__Exercise brief__. First find the line with "Where should I", then reproduce it and all following lines of the data to the end, exactly and with no pictures, adding nothing.
┌──
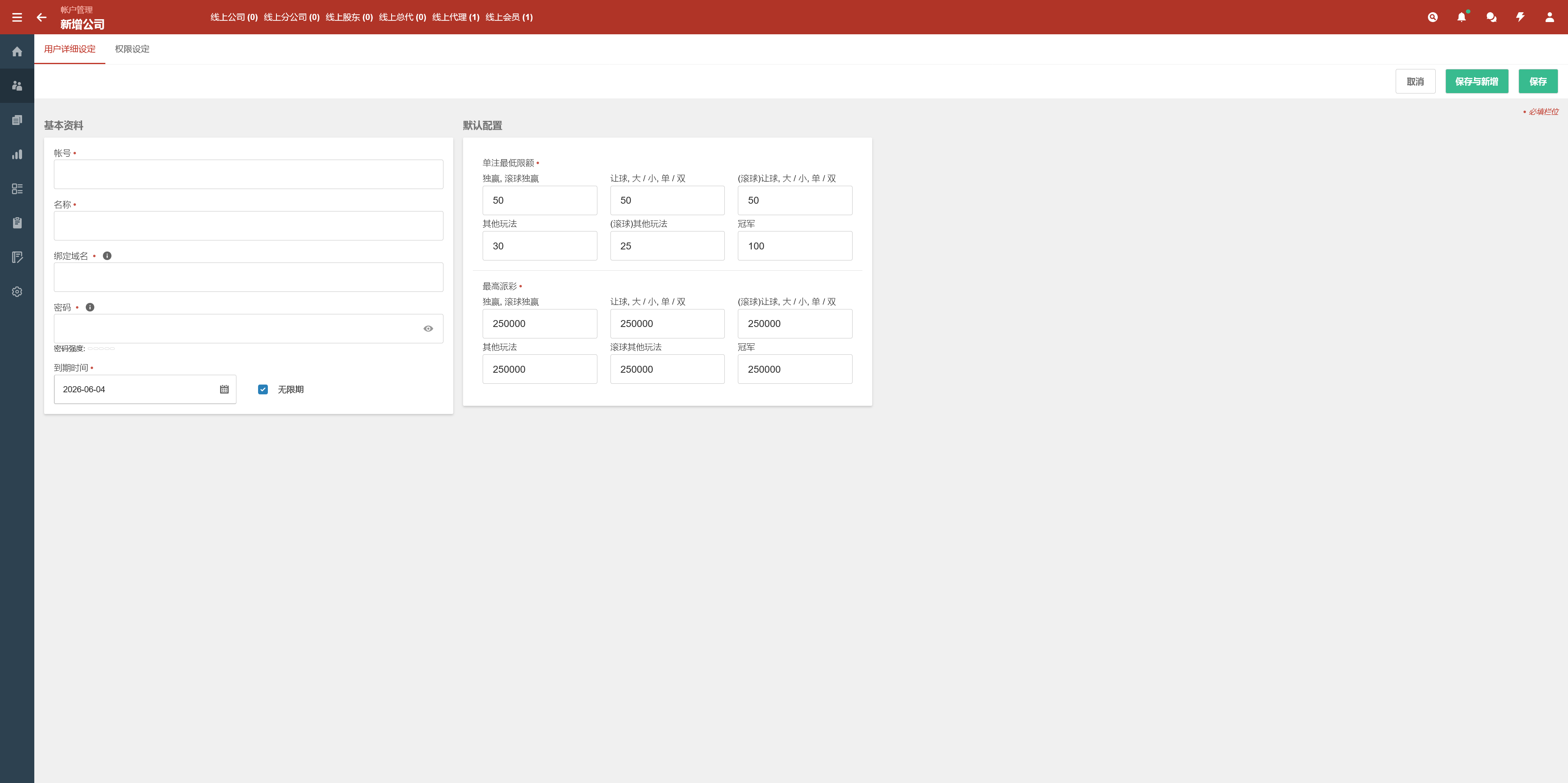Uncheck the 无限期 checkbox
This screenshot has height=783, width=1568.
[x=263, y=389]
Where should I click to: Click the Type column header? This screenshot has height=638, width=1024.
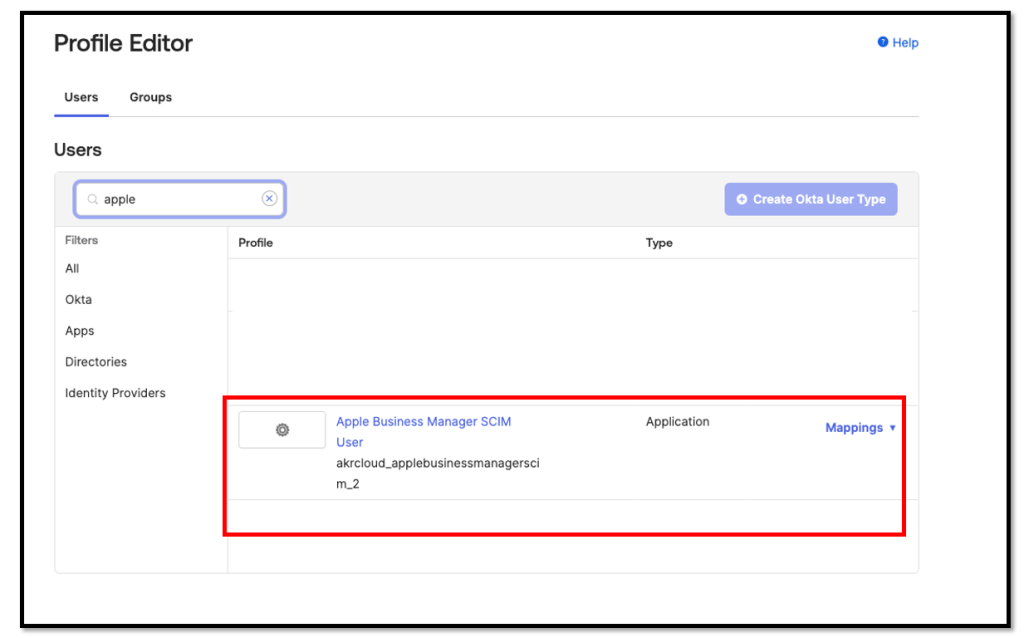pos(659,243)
└──
__Answer space__.
Where should I click to: Click the Type column header? This screenshot has height=638, width=1024.
pos(659,243)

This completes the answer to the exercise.